Pour autant, le même assureur demandait au juge d’exclure, en application de la clause, la condamnation de l’architecte pour la part des dommages qui, dans les rapports entre les constructeurs responsables des dommages, revenait aux autres. 

La clause n’exclut pas la condamnation in solidum de l’architecte pour les dommages qu’il a causés. 

La Cour de cassation ne retient pas que la clause doit être présumée abusive comme limitant la responsabilité de l’architecte. Elle constate que cette clause stipule seulement que l’architecte ne peut être tenu responsable de la faute des autres. 

(117. « Dans les contrats conclus entre des professionnels et des non-professionnels ou des consommateurs, sont de manière irréfragable présumées abusives, au sens des dispositions du premier et du troisième alinéas de l’article L. 132-1 et dès lors interdites, les clauses ayant pour objet ou pour effet de : [...] 6o Supprimer ou réduire le droit à réparation du préjudice subi par le non-professionnel ou le consommateur en cas de manquement par le professionnel à l’une quelconque de ses obligations. ») 

Or, lorsqu’un constructeur est condamné in solidum avec d’autres à réparer un dommage ne relevant pas des garanties légales, ce n’est pas en raison d’un principe de responsabilité du fait d’autrui, mais parce qu’il est responsable de l’entier dommage. Si un lien de causalité ne peut être établi entre le manquement du constructeur et l’entier dommage, il n’y a pas lieu à condamnation in solidum pour le tout : le constructeur ne peut être tenu que des dommages dont il est prouvé qu’ils sont de son fait.

 L’obligation in solidum pour le tout permet au créancier de ne pas diviser son recours et de ne pas supporter l’insolvabilité de certains débiteurs, mais elle ne consiste pas à mettre à la charge d’un constructeur les conséquences de la faute d’autrui. 

Dans ces conditions, la cour d’appel ne pouvait, en application de la clause, limiter la condamnation de l’architecte et de son assureur à une fraction des dommages dans le cas où elle retenait qu’ils avaient été causés par la faute de l’architecte. La responsabilité d’un autre constructeur devait seulement aboutir à une obligation in solidum, sans que la clause litigieuse y fasse obstacle. 
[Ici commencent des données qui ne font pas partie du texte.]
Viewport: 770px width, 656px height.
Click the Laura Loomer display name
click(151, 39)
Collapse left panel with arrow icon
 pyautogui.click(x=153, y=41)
Reprenant une définition classique en jurisprudence118, la Cour de cassation rappelle que « chacun des coauteurs d’un même dommage, conséquence de leurs fautes respectives, doit être condamné in solidum à la réparation de l’entier dommage, chacune de ces fautes ayant concouru à le causer tout entier, sans qu’il y ait lieu de tenir compte du partage de responsabilités entre les coauteurs, lequel n’affecte que les rapports réciproques de ces derniers, mais non le caractère et l’étendue de leur obligation à l’égard de la victime du dommage ». 

La décision de la cour d’appel est donc cassée au visa de l’article 1147 du code civil, dans sa rédaction antérieure à celle issue de l’ordonnance no 2016-131 du 10 février 2016 précitée. 

Ainsi, les clauses qui excluent la condamnation solidaire ou in solidum du constructeur pour les dommages imputables à d’autres intervenants n’interdisent pas la condamnation de ce constructeur, éventuellement solidairement ou in solidum avec d’autres, pour les dommages dont il doit répondre selon les règles de la responsabilité civile.